## About this task:
Would you please output, word for word, the span of the listing below that opens on the line containing "related search link" and closes on the line containing "The image size is (1366, 640)."? Include both ends and nothing more.

=== Begin Enclosure ===

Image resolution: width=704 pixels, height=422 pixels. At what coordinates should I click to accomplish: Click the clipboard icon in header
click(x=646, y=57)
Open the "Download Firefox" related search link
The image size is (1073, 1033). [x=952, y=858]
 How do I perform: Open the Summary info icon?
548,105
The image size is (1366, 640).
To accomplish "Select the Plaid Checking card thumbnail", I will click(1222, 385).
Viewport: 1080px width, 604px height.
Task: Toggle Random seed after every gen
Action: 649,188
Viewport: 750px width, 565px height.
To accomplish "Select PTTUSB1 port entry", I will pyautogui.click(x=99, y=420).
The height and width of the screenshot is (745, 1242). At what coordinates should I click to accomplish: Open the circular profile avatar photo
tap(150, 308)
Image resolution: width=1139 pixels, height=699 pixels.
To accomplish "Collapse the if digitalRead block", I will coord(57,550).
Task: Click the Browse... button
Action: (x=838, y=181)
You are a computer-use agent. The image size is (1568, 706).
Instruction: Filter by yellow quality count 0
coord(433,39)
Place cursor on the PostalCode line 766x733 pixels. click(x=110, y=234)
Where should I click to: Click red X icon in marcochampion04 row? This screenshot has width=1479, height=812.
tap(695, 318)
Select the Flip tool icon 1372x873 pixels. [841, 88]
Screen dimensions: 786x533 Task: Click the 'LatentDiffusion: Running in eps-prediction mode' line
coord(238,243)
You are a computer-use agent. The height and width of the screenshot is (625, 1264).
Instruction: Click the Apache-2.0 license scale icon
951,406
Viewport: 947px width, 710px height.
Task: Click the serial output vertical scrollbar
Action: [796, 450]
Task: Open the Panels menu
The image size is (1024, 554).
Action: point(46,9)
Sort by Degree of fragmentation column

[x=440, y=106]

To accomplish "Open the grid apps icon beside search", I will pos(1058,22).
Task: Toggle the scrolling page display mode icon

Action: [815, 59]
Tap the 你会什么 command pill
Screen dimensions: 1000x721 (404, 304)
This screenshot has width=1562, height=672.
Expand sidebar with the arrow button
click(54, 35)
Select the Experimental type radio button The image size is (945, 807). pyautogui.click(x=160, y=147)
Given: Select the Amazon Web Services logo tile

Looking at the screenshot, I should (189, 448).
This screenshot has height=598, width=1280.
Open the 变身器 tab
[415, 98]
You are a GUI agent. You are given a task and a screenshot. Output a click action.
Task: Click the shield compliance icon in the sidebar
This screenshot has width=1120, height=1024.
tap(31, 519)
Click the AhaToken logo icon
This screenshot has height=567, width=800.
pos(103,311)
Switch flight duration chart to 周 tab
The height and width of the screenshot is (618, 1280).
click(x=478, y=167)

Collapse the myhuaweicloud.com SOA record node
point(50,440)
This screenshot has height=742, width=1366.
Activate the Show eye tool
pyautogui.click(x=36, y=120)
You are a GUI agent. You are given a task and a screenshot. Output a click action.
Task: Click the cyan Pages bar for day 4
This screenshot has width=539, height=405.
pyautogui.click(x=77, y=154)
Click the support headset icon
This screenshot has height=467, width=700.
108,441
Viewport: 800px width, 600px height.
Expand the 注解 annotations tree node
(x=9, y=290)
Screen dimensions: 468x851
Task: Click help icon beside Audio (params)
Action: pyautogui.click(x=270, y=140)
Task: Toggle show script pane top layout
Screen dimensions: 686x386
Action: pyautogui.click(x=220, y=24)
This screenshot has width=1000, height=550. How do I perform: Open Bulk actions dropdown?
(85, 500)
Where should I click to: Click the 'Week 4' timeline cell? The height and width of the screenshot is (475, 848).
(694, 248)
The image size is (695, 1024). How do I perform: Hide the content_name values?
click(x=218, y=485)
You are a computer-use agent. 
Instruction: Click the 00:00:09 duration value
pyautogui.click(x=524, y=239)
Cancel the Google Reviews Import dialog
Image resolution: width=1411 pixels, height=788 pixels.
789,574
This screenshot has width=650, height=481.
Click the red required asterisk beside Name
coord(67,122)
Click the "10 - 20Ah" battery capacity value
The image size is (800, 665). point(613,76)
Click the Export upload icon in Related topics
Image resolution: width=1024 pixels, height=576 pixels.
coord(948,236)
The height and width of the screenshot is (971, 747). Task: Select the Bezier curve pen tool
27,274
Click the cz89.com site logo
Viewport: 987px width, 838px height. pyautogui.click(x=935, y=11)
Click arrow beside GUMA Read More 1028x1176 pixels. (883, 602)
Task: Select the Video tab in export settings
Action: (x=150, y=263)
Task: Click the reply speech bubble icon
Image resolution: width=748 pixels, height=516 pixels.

=== End Enclosure ===

## Result below:
Open the "Download Firefox" related search link
The image size is (1073, 1033). [x=952, y=858]
 How do I perform: Open the Summary info icon?
548,105
The image size is (1366, 640).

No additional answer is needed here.